Task objective: Can you turn the data into a JSON list of strings, one string per line, beginning at the line that contains "You are a GUI" and continuing through the end of the data? Omit blank lines and leave the pictures out.

Data for processing:

□ □ □ □ □ □ □

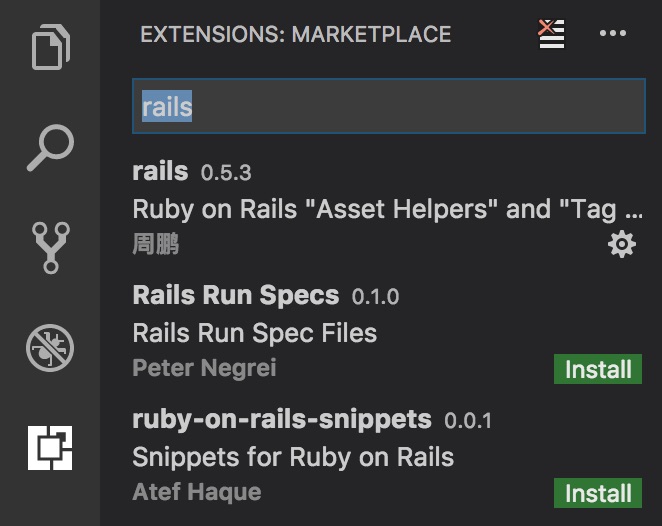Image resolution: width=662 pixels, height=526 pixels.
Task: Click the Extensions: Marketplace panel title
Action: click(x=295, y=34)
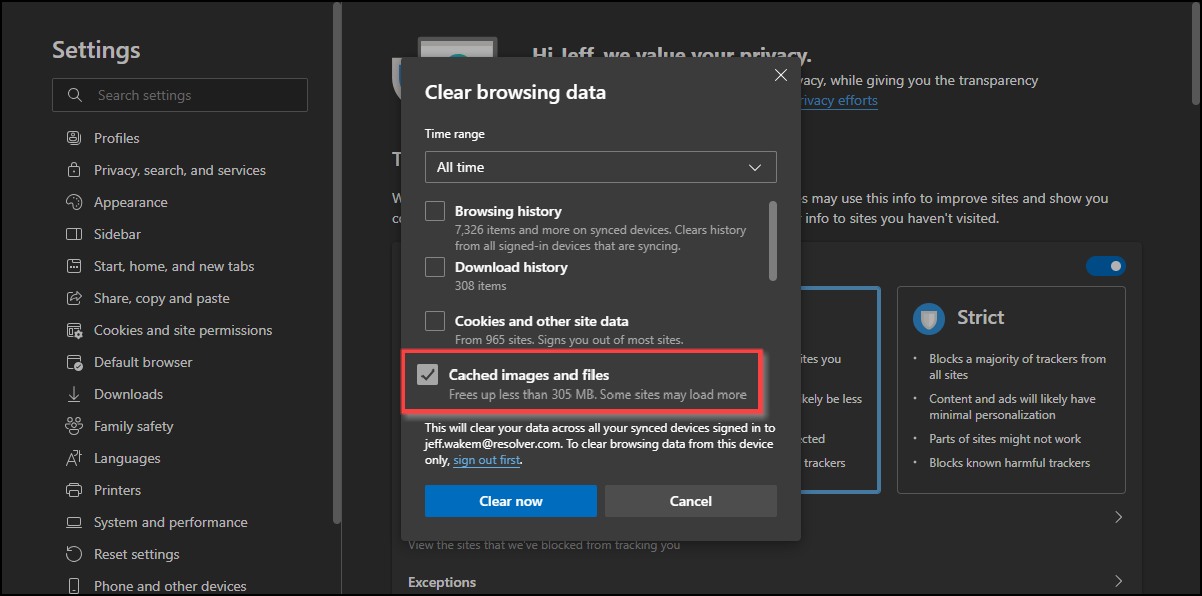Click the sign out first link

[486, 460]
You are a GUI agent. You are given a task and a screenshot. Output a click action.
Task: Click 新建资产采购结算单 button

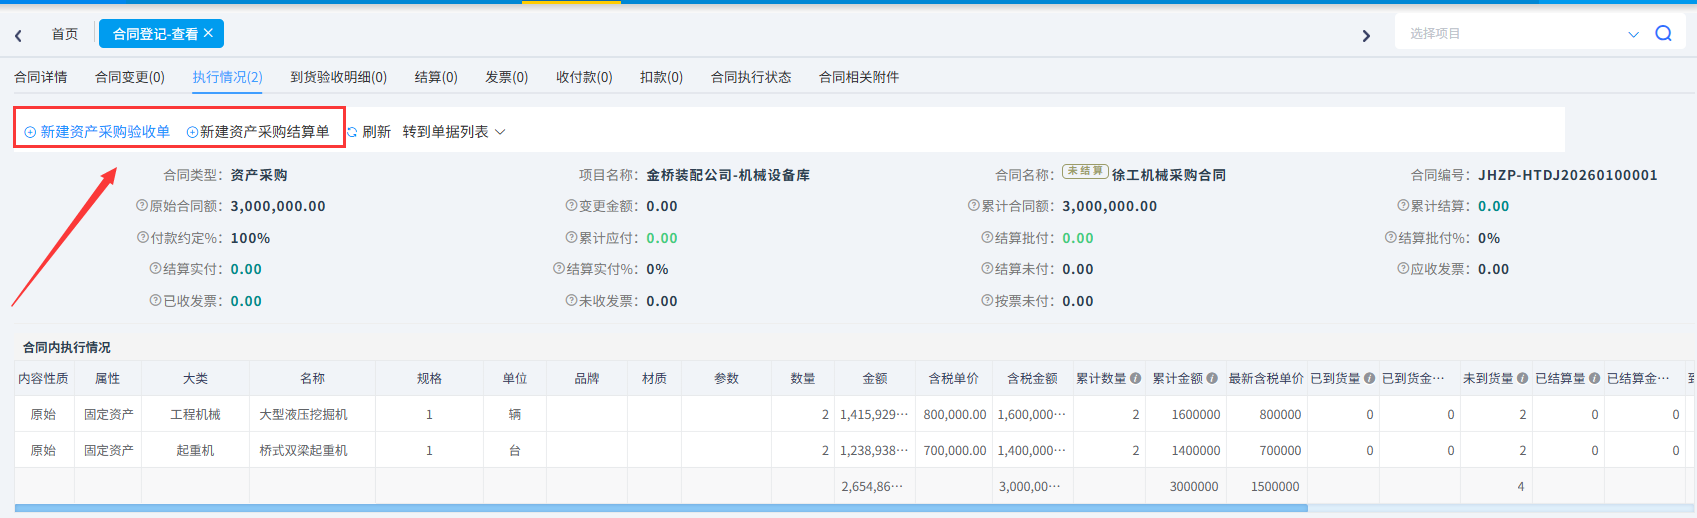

□ □ □ □ □ □ □

Result of the exercise:
[
  "You are a GUI agent. You are given a task and a screenshot. Output a click action.",
  "Task: Click 新建资产采购结算单 button"
]